Material supplied Block Start

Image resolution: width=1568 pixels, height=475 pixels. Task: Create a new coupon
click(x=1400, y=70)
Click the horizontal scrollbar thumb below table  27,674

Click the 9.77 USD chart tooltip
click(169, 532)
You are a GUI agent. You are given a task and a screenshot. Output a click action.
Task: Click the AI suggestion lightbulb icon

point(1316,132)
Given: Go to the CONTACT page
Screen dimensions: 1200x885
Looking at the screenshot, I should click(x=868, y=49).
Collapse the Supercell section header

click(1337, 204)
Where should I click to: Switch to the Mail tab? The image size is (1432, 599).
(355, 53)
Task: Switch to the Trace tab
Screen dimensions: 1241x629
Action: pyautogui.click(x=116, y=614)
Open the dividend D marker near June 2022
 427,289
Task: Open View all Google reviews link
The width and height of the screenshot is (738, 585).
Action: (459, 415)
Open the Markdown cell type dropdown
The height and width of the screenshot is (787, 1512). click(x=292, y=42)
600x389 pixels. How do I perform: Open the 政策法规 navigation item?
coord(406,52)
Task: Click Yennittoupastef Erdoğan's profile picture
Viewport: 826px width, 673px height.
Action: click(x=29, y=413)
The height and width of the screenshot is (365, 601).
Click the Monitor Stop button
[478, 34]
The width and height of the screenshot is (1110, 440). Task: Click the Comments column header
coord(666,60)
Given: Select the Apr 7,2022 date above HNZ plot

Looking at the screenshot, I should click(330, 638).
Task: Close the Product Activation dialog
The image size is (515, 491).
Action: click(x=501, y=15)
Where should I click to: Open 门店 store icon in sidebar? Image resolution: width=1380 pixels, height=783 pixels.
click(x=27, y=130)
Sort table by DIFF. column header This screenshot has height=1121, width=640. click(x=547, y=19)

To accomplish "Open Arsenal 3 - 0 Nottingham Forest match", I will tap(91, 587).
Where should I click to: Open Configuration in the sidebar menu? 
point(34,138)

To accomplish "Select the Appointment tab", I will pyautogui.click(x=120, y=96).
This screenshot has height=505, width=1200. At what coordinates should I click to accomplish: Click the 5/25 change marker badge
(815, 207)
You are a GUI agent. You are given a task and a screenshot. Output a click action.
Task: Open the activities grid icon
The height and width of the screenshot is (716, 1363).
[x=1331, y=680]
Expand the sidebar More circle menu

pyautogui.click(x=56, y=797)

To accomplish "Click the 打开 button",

Material supplied Block End

Work item
Find the word "will" in the entries. Copy each line that holds it.

Answer section
To accomplish "Open Arsenal 3 - 0 Nottingham Forest match", I will tap(91, 587).
To accomplish "Select the Appointment tab", I will pyautogui.click(x=120, y=96).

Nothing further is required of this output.